Analysis: Salesforce.com's dreams of conquest

Is the SaaS giant planning to stab some of its partners in the back office? Sooraj Shah weighs up the evidence from the company's recent Dreamforce conference

At Salesforce.com's recent Dreamforce 2012 conference, CEO Marc Benioff said that his company would "put off for as long as possible" the introduction of back-office applications to go with its core CRM business, but the launch of Work.com seemed to suggest otherwise.

Work.com is the rebranded and updated version of Rypple, an HR performance management tool acquired by Salesforce in December 2011 designed to increase enterprise efficiency by enabling a social and collaborative approach to managing staff.

The application does not provide core HR functions, and Salesforce was at pains to stress during the Work.com session at Dreamforce that its technology partners, such as Workday, will continue to provide these while it works on the social add-ons.

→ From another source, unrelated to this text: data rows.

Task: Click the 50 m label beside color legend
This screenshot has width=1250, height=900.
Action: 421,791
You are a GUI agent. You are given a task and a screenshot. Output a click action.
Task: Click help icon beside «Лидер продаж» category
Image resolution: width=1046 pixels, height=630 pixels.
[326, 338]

But the company has not completely distanced itself from the idea of providing native HR solutions.

"Anywhere that there is friction between company and customer that can be improved or resolved, we've been doing it," said Salesforce's chief scientist JP Rangaswami (pictured), when asked by Computing on a potential move into the back-office market.

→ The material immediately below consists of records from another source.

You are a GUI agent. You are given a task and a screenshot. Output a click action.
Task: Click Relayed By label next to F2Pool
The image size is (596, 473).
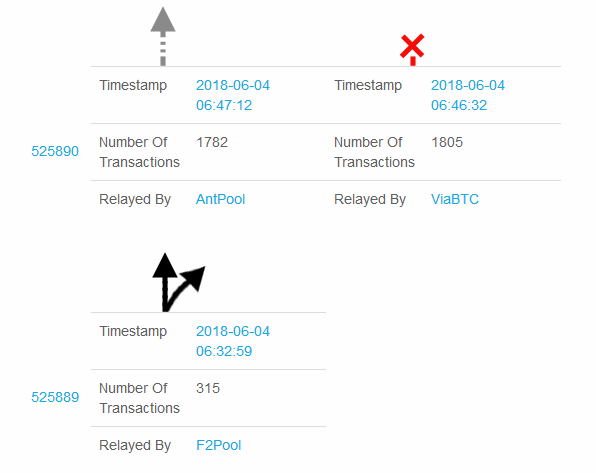[x=135, y=446]
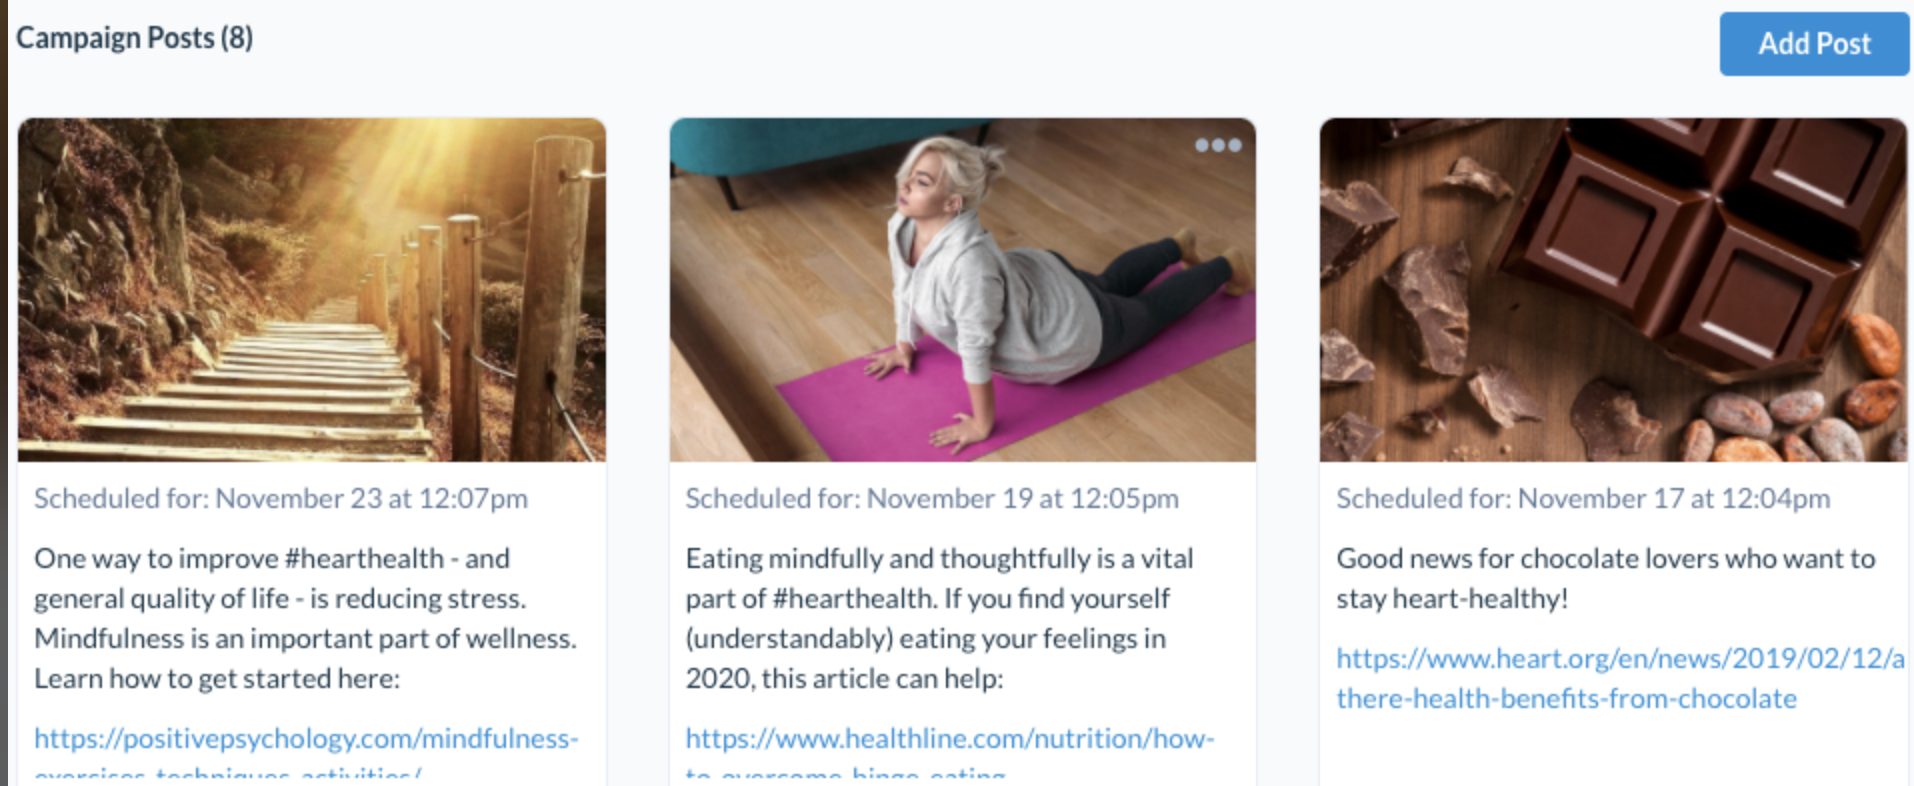Follow the heart.org chocolate news link
This screenshot has width=1914, height=786.
pos(1619,659)
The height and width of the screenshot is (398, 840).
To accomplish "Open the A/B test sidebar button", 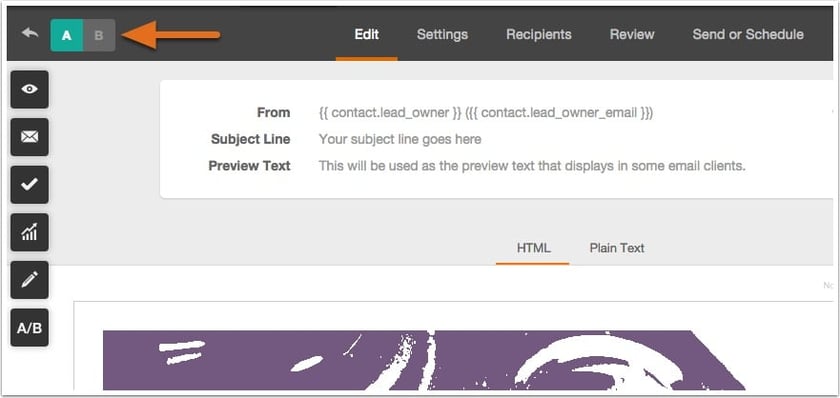I will pyautogui.click(x=29, y=328).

Rangaswami was coy on the firm's strategy, stating that with updates to Salesforce.com's offerings such as Data.com, Chatter and Touch, the firm remains focused on the front end.

"In all of those things it shows our focus is in [the front office]. It is not that we discard back office - we have companies such as [social ERP firm] Kenandy and [online billing firm] Zuora. It is just that our intention is that it is OK for us to have an ecosystem and have partners," Rangaswami said.

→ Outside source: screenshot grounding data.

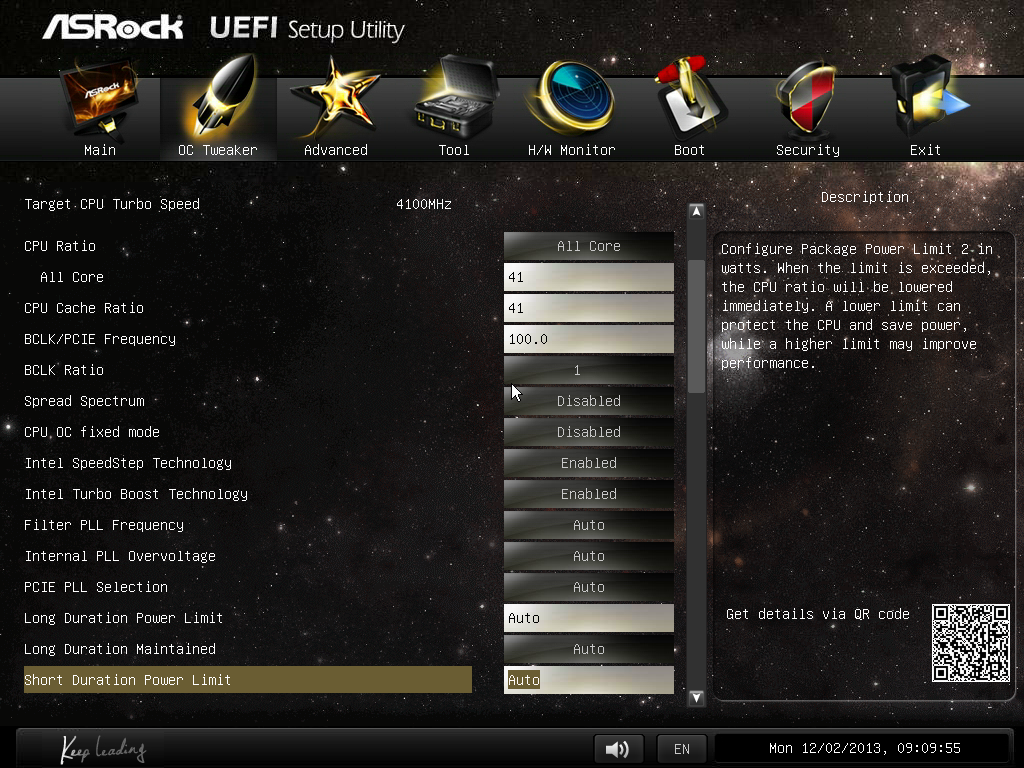Open Filter PLL Frequency Auto dropdown
1024x768 pixels.
588,525
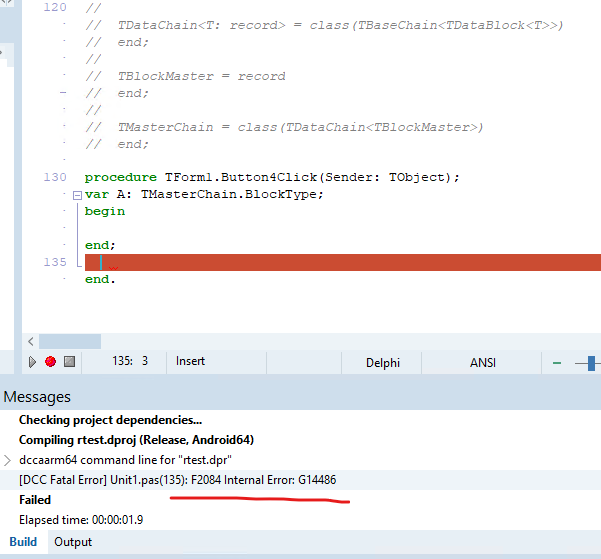
Task: Collapse the Button4Click procedure fold marker
Action: 77,196
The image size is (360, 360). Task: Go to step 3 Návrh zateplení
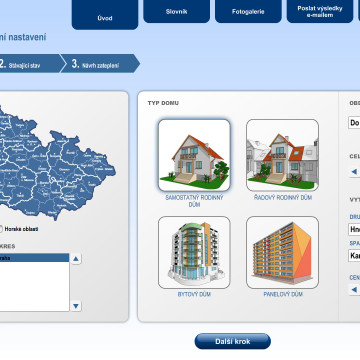tap(100, 63)
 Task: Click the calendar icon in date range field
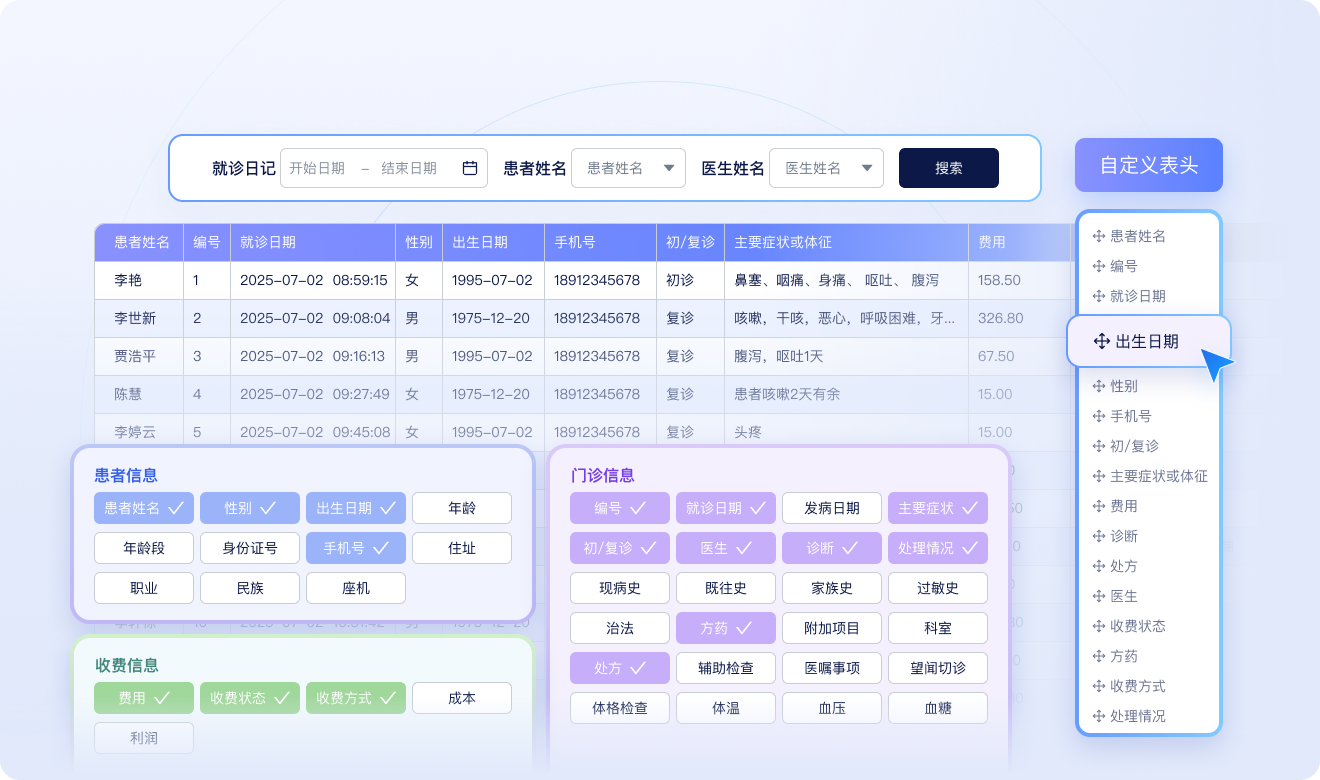[x=470, y=168]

But many of the firm's customers are unconvinced; they want end-to-end integration between core back-office functions and Salesforce.com's CRM suite.

"It would make a good fit," Threadneedle Investment's head of distribution and corporate systems Barry Clarke told Computing.

"If they can deliver those core functions the way that they deliver the sales cloud, it would make a more than compelling reason to look at Work.com. I am positive that Marc Benioff and Salesforce is thinking 18 months to two years down the line [at something like this]," he added.

Analysis: Salesforce.com's dreams of conquest

Is the SaaS giant planning to stab some of its partners in the back office? Sooraj Shah weighs up the evidence from the company's recent Dreamforce conference

This type of integration may well be on the cards, but in the meantime, according to Ovum analyst Carter Lusher, Salesforce has other priorities.

"They have their plate full trying to fill the gaps in the customer-facing activities. They have been dramatically increasing R&D spending over the past five years, and $191m (£117m) is a lot of money, but is still small compared to the $6bn (£3.7bn) that an IBM or Oracle spends. There is so much to be done that they cannot attack all of the back office right now without doubling their R&D spend," he said.

Much of the work is to integrate its acquisitions with its products, according to Salesforce partner and consulting firm Bluewolf's vice-president of marketing, Corinne Sklar.

"It is acquiring almost every month and the problem is that it has to integrate those with the existing platform and then roll them out to the customers.

"Customers are asking for the ability to get the data to go all the way through from the customer to the invoice. Salesforce will probably do the core HR functions and do it better than Workday, but at the moment Workday are a step ahead [in that market]," she added.

Lusher argued that unlike Oracle, Salesforce would continue to focus on bringing something unique to the market.

"Over the last decade Oracle has aimed to consolidate legacy applications such as Siebel and JD Edwards into its Fusion package, but none of these contributed anything unique; it was a product to sell, which gained maintenance revenues and Oracle saw it as good business. But Salesforce.com does not have this strategy, it is looking at what the unique capability of a product is first," he explained.

Lusher said this approach meant it was unlikely that Salesforce would be interested in acquiring its partner Workday. He said such a move would not bring anything "sexy", such as the gamification value that Rypple added to Salesforce's platform.

"It has to be something that can be added to the core platform that can be exploited by multiple components," he added.

CEO of HR application provider Fairsail, Nic Scott, said that smaller acquisitions would be more likely to form the basis of a core HR function application as opposed to a big acquisition such as Workday.

"It is likely to be smaller acquisitions as integrating several code sources is challenging and there are also potentially competitive regulations that would prevent a large acquisition," he said.